#### INFORMATION
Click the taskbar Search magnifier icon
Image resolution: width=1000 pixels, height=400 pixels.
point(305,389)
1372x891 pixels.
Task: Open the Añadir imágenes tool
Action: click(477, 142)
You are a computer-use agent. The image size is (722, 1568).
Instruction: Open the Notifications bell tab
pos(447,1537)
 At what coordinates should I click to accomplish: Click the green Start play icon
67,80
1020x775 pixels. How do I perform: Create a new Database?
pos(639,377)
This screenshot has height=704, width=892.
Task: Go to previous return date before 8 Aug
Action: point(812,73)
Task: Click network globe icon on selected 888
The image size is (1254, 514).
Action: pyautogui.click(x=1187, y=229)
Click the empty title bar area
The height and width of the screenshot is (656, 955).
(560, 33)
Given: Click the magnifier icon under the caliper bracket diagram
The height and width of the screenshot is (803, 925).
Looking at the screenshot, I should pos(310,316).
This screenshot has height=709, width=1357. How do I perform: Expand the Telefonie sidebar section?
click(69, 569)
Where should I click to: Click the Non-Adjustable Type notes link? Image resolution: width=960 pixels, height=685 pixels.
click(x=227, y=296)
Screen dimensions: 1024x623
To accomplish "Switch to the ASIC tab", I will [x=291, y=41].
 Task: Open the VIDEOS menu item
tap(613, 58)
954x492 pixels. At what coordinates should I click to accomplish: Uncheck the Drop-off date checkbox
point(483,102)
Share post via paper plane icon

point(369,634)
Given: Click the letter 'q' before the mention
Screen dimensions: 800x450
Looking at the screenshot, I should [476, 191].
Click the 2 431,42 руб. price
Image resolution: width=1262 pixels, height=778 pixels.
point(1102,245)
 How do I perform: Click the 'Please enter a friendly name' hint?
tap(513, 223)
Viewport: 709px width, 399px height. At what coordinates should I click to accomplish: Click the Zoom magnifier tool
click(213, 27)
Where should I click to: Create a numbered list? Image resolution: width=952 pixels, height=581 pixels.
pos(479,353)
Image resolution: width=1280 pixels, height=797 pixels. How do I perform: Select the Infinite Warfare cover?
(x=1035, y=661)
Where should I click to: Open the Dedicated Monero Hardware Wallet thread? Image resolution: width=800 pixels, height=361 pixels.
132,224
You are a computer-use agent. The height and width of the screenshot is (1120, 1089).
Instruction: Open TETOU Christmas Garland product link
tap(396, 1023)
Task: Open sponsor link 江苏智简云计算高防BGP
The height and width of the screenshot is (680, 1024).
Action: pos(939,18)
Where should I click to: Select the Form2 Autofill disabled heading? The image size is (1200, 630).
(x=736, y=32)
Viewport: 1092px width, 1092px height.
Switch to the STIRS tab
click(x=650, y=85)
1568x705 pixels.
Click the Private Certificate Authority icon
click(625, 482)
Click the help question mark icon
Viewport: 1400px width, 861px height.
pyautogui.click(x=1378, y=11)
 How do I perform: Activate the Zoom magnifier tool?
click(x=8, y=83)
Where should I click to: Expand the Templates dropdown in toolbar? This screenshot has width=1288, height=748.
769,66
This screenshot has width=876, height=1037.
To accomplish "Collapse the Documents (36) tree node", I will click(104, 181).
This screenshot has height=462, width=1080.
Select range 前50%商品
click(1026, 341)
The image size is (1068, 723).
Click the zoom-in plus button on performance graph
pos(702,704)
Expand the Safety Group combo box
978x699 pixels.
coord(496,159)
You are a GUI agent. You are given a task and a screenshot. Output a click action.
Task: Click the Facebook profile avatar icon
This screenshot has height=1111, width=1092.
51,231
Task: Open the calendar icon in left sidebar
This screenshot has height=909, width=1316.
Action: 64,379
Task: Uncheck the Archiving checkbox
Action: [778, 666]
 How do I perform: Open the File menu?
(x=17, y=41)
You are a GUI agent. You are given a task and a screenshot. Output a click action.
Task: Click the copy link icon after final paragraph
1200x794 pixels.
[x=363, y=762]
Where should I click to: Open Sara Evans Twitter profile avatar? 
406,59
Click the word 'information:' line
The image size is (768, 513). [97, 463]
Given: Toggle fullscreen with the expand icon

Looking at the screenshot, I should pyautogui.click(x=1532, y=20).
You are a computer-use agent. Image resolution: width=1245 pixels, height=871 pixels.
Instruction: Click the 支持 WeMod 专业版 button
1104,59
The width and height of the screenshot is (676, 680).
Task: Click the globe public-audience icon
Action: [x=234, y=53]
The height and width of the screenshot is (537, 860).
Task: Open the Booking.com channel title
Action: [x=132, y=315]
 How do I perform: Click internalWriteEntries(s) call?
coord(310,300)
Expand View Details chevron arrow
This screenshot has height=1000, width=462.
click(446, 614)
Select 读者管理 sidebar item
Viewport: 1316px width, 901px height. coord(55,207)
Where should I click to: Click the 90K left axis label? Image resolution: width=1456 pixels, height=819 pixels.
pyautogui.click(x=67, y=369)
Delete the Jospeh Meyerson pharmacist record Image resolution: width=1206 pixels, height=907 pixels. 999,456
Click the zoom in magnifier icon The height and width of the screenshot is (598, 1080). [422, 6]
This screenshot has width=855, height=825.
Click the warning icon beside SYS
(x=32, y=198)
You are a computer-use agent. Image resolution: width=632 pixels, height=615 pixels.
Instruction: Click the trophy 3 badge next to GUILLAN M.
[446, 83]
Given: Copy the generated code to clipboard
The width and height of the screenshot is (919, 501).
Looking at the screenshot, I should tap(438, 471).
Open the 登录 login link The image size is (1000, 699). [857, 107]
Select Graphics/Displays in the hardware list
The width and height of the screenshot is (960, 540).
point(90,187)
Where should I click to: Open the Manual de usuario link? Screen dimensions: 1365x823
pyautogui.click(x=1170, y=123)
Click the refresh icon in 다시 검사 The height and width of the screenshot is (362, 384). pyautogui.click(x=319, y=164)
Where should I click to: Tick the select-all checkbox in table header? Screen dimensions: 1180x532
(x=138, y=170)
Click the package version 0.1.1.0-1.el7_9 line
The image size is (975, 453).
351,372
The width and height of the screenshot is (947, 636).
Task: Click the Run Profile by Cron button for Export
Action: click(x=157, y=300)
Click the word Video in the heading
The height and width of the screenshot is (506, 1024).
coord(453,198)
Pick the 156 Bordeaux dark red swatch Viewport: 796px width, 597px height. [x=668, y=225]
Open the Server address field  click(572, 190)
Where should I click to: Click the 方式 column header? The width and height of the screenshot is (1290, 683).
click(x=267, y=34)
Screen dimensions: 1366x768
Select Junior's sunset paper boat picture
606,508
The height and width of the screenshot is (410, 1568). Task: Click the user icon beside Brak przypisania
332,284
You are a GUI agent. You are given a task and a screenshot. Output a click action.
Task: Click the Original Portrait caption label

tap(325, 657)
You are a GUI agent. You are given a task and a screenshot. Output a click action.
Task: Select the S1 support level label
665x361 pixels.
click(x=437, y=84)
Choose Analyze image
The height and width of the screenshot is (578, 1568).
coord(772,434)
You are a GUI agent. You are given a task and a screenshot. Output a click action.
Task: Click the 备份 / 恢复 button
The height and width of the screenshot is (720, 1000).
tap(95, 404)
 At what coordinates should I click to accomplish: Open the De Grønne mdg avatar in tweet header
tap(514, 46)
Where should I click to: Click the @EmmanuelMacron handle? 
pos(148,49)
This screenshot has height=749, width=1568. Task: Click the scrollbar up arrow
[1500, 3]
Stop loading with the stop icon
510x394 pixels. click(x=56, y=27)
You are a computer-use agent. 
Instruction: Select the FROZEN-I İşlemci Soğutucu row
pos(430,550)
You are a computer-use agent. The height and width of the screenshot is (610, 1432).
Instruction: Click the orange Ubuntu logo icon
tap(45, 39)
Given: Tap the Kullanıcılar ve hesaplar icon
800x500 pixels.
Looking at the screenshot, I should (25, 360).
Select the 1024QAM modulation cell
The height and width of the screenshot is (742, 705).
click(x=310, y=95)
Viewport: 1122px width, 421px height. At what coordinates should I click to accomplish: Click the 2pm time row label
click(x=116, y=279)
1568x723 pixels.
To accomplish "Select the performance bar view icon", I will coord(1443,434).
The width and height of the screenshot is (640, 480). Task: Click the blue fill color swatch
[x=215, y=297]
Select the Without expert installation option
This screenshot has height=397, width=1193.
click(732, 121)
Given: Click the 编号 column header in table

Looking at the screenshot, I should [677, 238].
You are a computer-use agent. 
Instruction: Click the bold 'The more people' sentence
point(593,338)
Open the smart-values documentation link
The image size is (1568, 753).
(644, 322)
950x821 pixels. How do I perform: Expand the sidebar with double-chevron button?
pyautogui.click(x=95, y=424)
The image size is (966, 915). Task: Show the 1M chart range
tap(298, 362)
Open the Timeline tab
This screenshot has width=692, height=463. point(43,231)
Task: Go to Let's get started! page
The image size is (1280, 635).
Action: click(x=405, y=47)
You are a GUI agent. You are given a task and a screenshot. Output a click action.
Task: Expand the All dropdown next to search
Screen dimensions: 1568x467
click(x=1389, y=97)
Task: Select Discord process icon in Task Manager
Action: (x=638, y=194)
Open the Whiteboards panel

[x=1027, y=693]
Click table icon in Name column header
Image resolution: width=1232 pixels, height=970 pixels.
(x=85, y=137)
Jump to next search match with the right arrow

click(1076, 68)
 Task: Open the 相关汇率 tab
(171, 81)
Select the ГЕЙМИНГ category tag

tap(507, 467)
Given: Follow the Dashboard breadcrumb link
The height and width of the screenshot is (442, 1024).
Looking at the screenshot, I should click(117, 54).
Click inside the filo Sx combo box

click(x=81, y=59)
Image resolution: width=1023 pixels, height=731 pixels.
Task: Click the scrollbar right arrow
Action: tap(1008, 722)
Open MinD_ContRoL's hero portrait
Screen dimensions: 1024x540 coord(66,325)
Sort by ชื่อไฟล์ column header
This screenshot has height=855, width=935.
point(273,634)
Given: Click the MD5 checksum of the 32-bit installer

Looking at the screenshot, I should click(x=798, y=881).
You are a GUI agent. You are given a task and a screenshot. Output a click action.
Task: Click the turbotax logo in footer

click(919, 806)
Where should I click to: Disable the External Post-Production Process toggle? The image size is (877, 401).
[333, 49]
########
# WORK TO BE COMPLETED
Pull together all lines from the data that mention the word "computer".

# RESPONSE BELOW
You are a computer-use agent. The image size is (722, 1568).
You are a computer-use agent. The height and width of the screenshot is (1120, 1089).
You are a computer-use agent. Image resolution: width=1245 pixels, height=871 pixels.
You are a computer-use agent. Image resolution: width=632 pixels, height=615 pixels.
You are a computer-use agent. 
You are a computer-use agent. The height and width of the screenshot is (610, 1432).
You are a computer-use agent. 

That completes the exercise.